The leads are doing a great deal of heavy lifting in this show, which runs over two and a half hours, albeit air conditioned on a hot night. Director, Georgie Rankcom, makes excellent use of all three dimensions of Libby Todd’s weighty set, but could do with excising some songs, a familiar problem for new musicals.
So much of the emotional heft of the show falls on to the shoulders of our cross-worlds lovers because no other character steps outside what they need to do and say to push the plot forward. It doesn’t help that the actors have to speak and sing lines that surely can only exist on paper, rather than in speech. There’s a small reveal late on, and one wonders if a song will explain the emotional cost to the melancholy Conjur Man (Gary Turner) and his now suddenly interesting backstory. But no.
As our star-crossed lovers, Lauren Jones and Glenn Adamson give heart and soul to performances that are rather better than the parts as written deserve.
Jones captures Barbara Allen’s desire to break out of a life mapped out from the moment she was born and you see why she would fall for the weird stranger with the magical powers and rock’n’roll looks. (As an aside, there was just a tiny bit of me on edge about the power imbalance here. She has almost nothing in dirt poor Hicksville USA and is clearly vulnerable to anyone promising her anything beyond the humdrum, while he can conjure lightning at will. Okay, he’s a gauche teen lost in a world in which he doesn’t even know how to shake hands and she makes all the moves, but still…)
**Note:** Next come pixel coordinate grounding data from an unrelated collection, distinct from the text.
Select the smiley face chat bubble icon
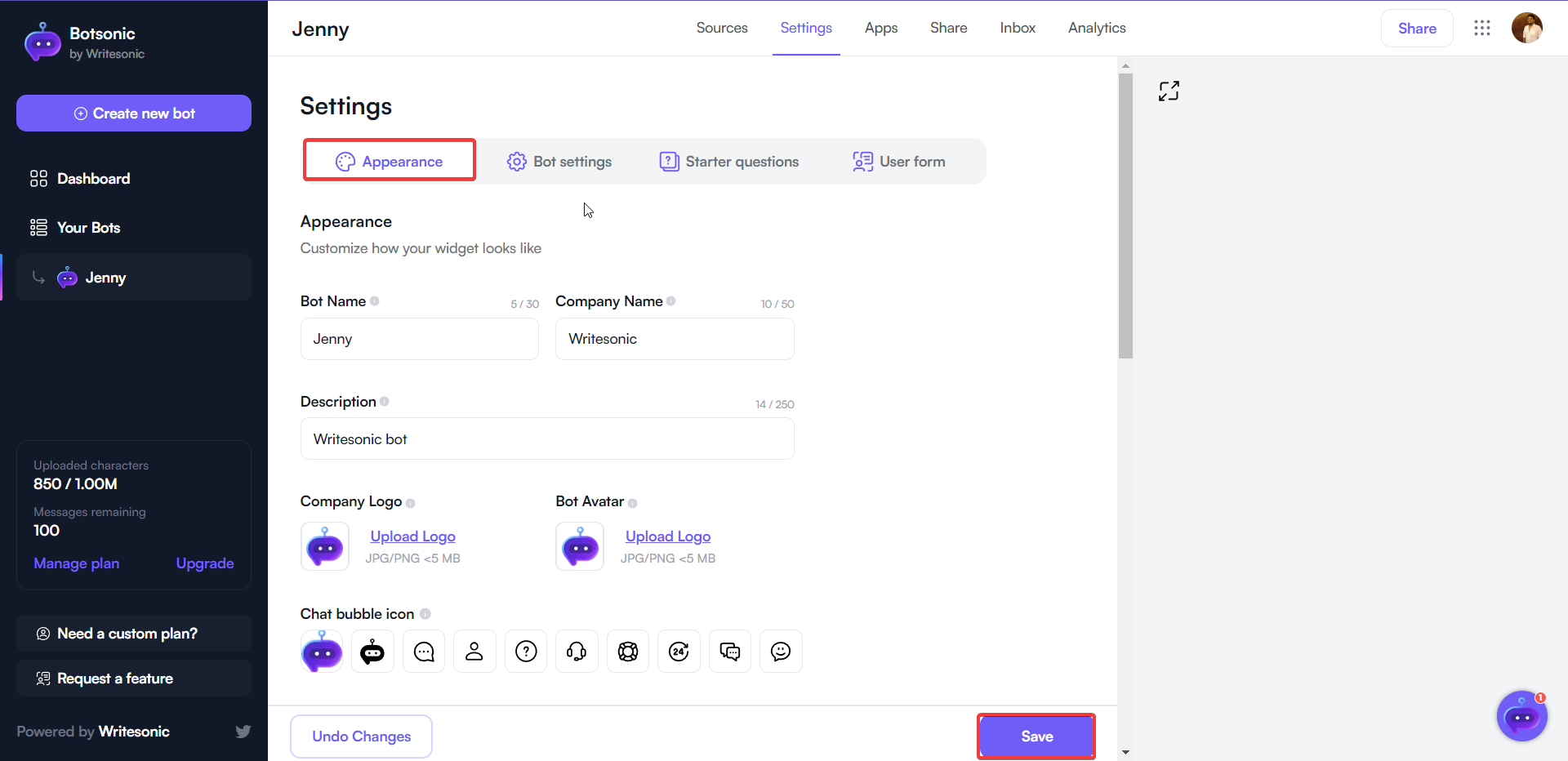This screenshot has width=1568, height=761. (781, 651)
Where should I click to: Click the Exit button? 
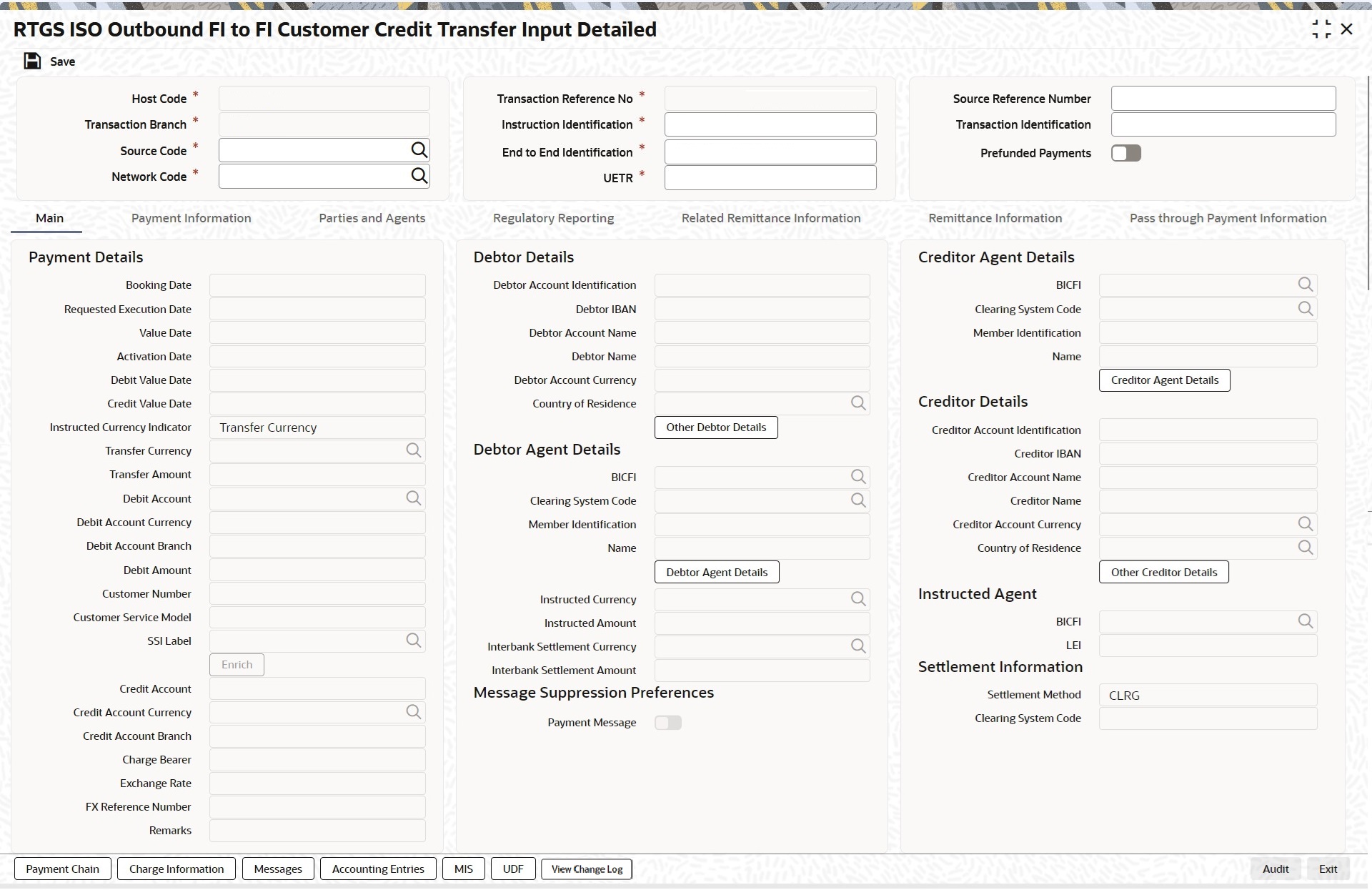1328,869
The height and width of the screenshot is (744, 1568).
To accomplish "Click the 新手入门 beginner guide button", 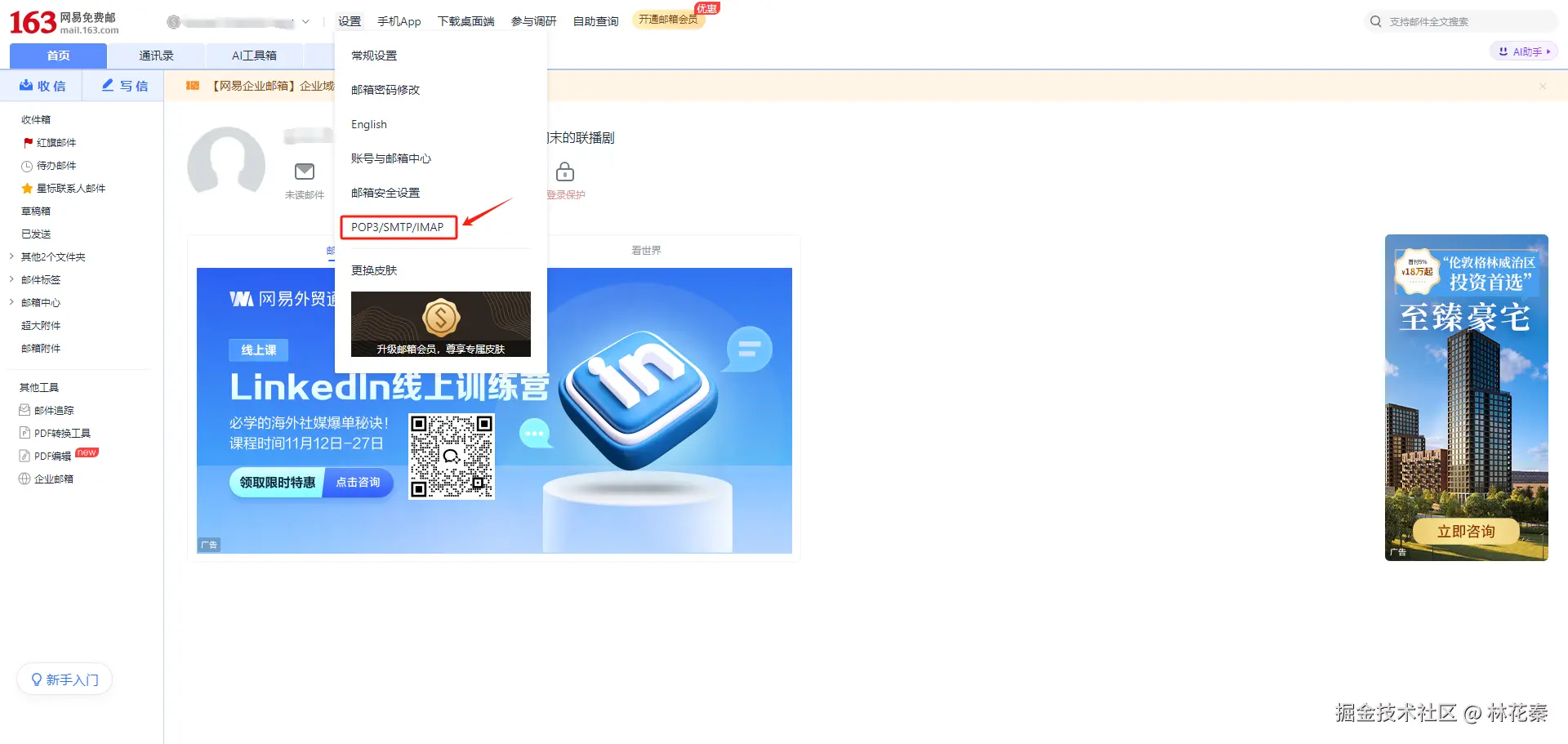I will [65, 679].
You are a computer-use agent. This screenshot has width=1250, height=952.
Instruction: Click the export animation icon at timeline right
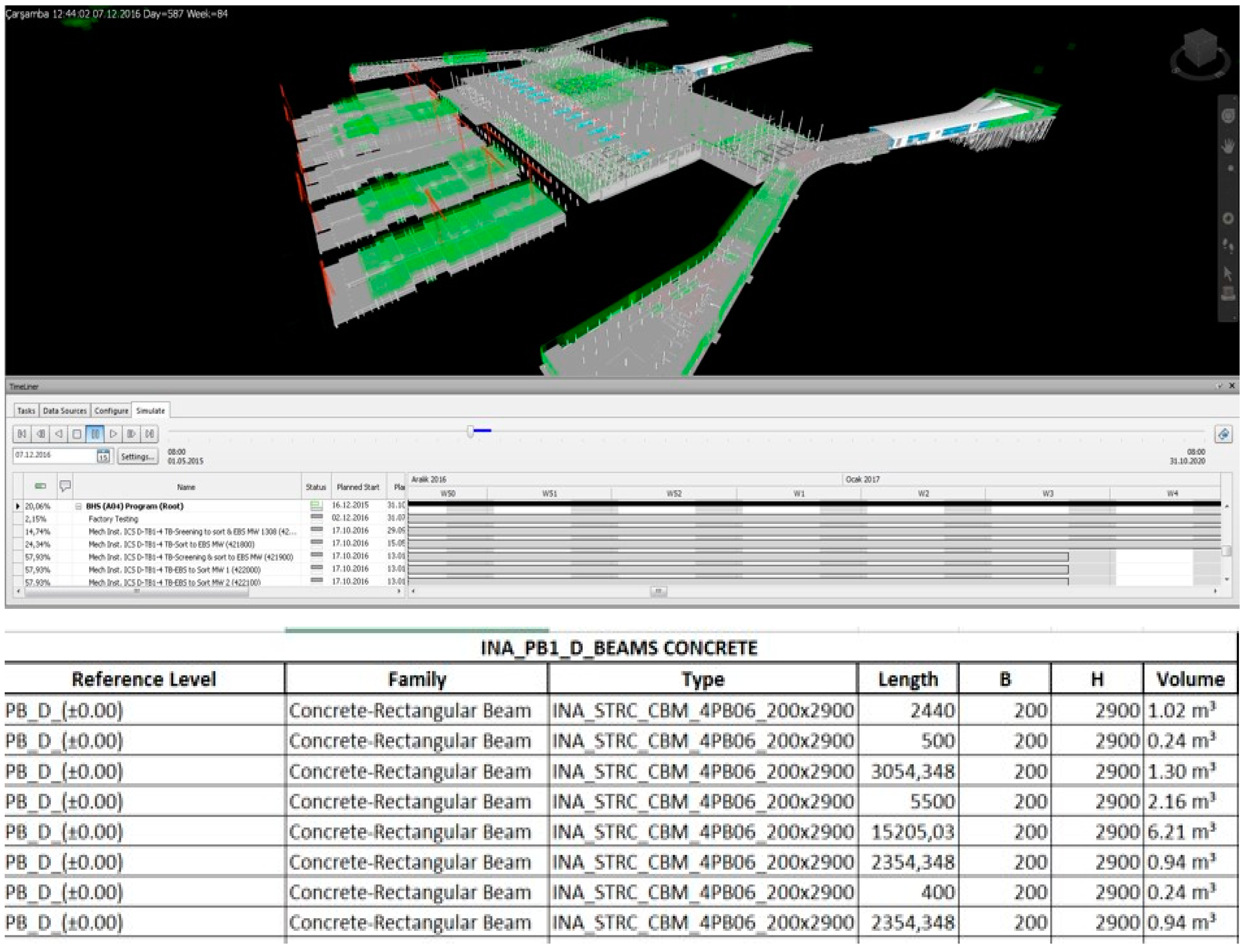point(1224,435)
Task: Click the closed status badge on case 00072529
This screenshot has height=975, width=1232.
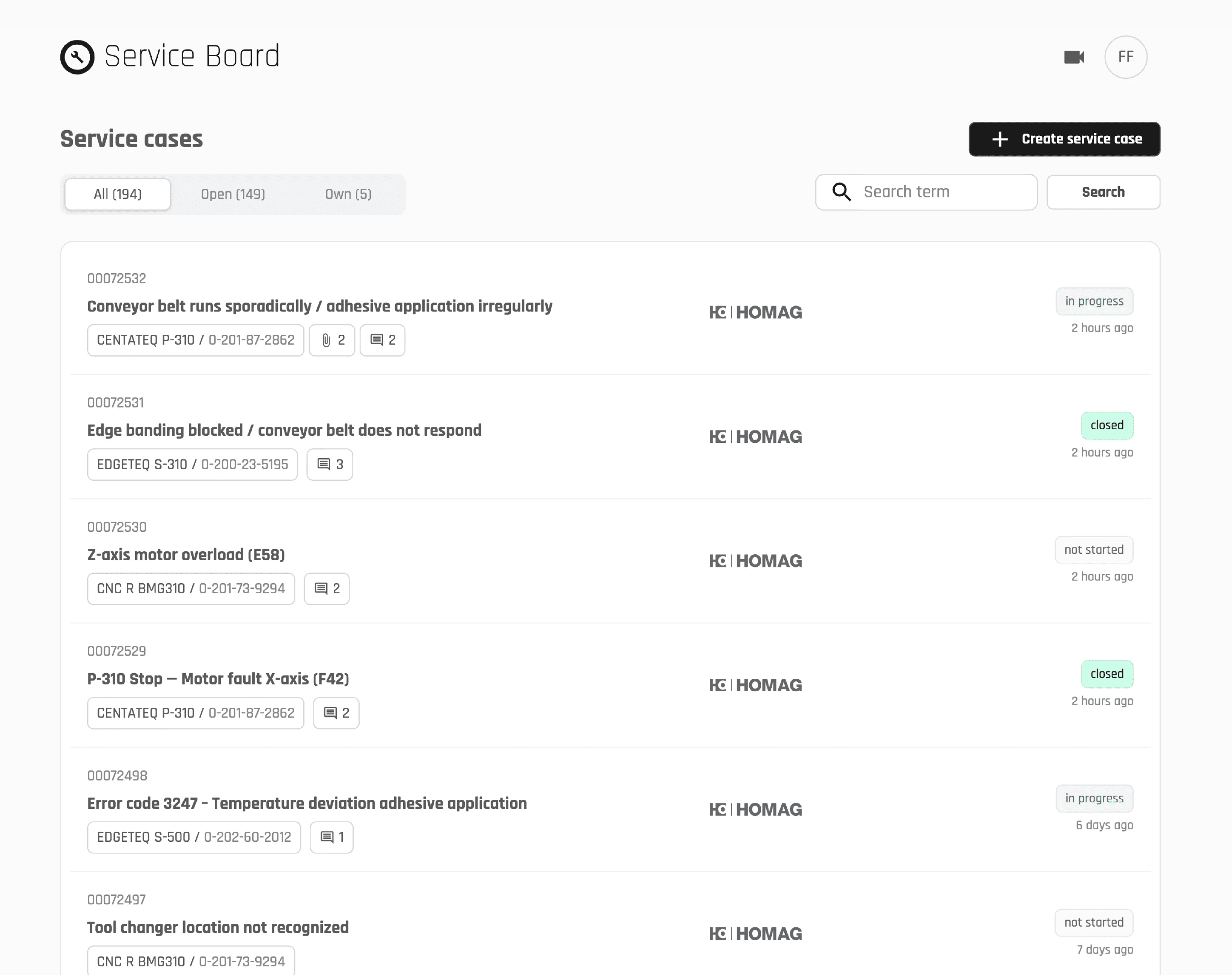Action: pyautogui.click(x=1106, y=674)
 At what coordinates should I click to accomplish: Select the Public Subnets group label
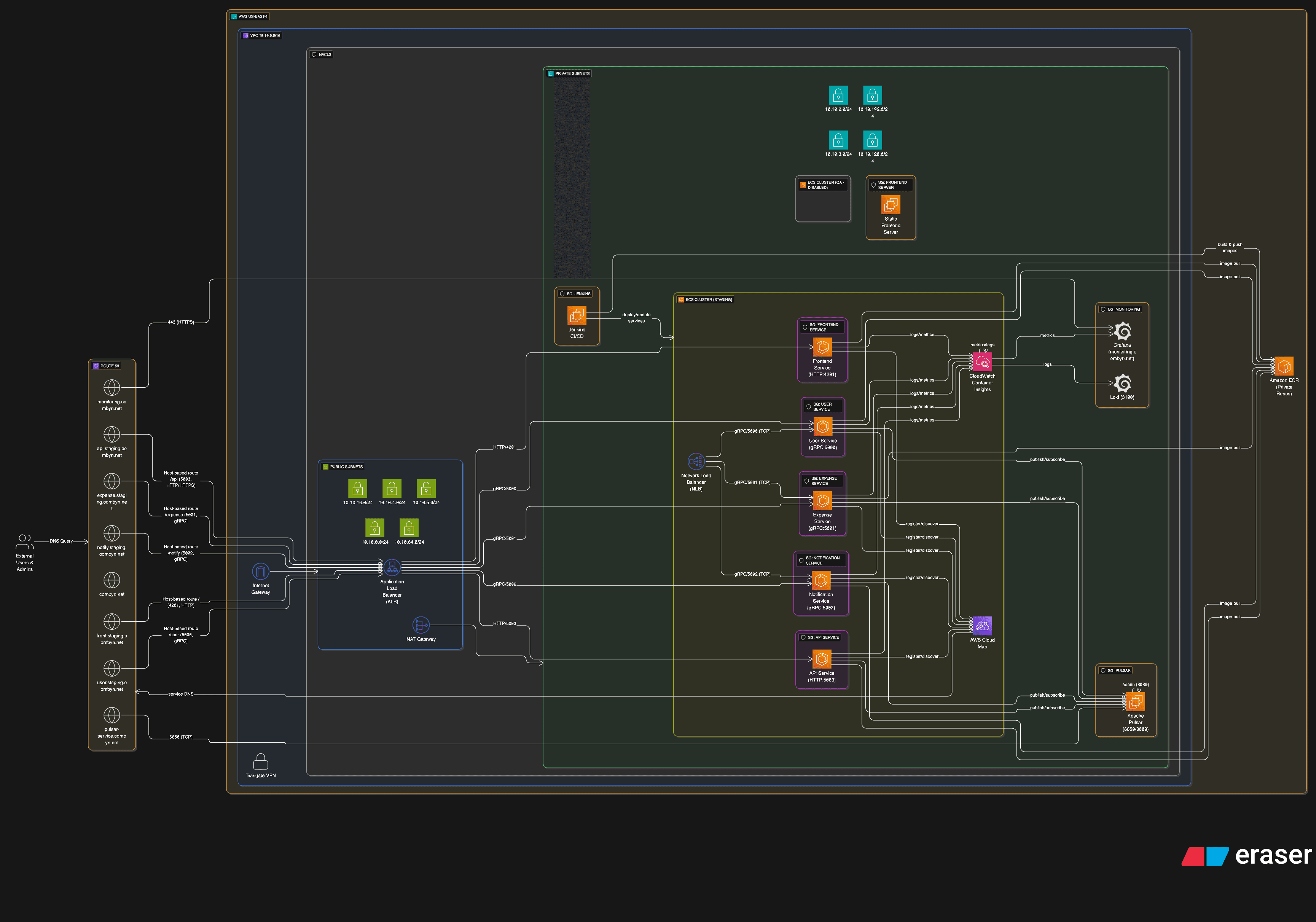[x=346, y=467]
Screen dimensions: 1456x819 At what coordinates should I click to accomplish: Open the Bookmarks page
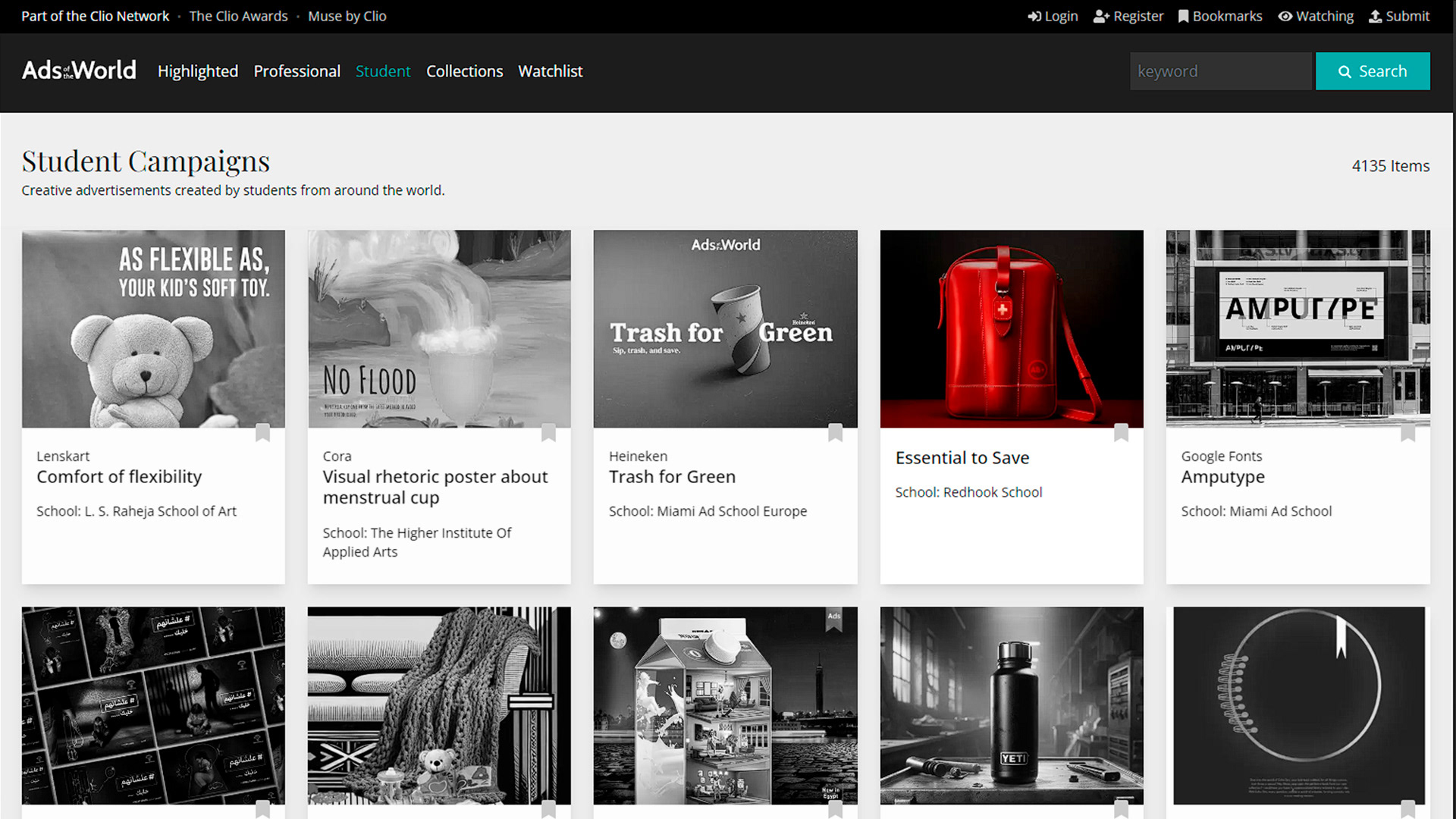(1220, 16)
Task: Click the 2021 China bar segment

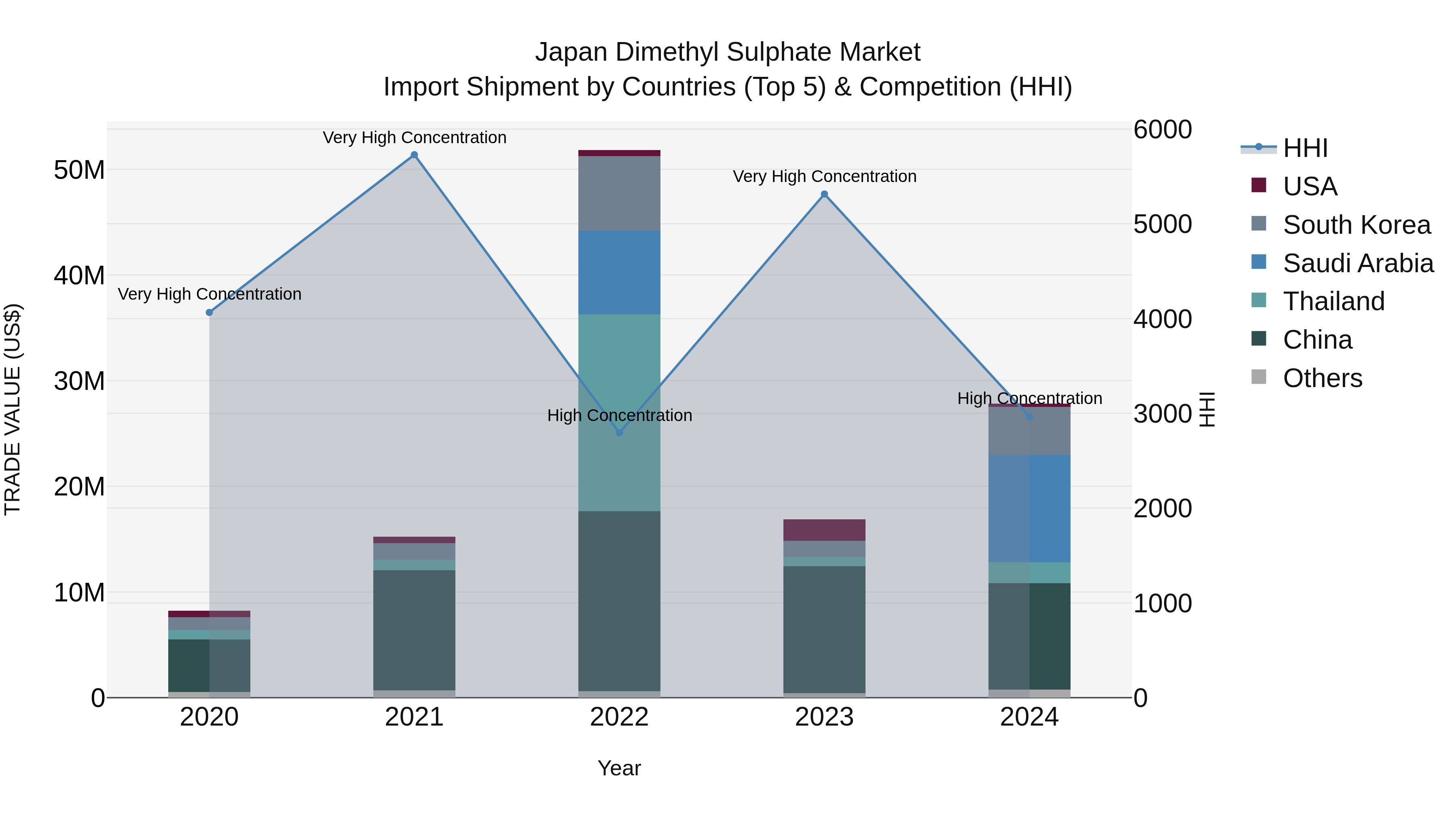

The townsfolk’s songs (and they are all well sung and well played by Matthew Herbert’s band) lean into country and bluegrass, the post-prologue opening number “Ordinary Life” a good example. But the eerie aspect of that genre, done to terrifying effect in Ry Cooder’s legendary Southern Comfort soundtrack and recently explored in the Academy Award winning film Sinners, is frustratingly left unexplored. This is a world in which the humans are transparent what they say and do and it’s the Witches who are hidden from sight, but also interchangeably generic.
Glenn Adamson’s Witch Boy John is at his best going full Rock God (it’s no surprise to see Bat Out Of Hell on Adamson's CV) with his community of immortals favouring electric guitars and power balladsyep, they’re just like The Rolling Stones… It’s a nice contrast in musical styles, but the communities’ signatures soon outstay their welcome as another number saps energy out of the narrative drive.
Amongst the songs (written by Lindy Robbins, Dave Bassett and Steve Robson) there are plenty that are pleasing, but no real standouts, the best the love duet “Wildflower”. Underused are Josie Benson’s belt as the hardline Conjur Woman, who ensures an operatic feel to the show in more senses than one, and Kiah Lindsay’s sweet vocals, inexplicably confined to a prologue and epilogue.
So, go for the agonies of forbidden love and the singing and chemistry of the two leads delivering a pleasant score, but don’t expect narrative depth and don’t think too hard about mysteriously powerful men bewitching young women, be they strongminded or not.
For all the flaws, new musicals of this ambition are rare and seldom get everything right first time out of the box. With a few cuts here and some character development there, it probably does not need magical intervention to succeed in the future.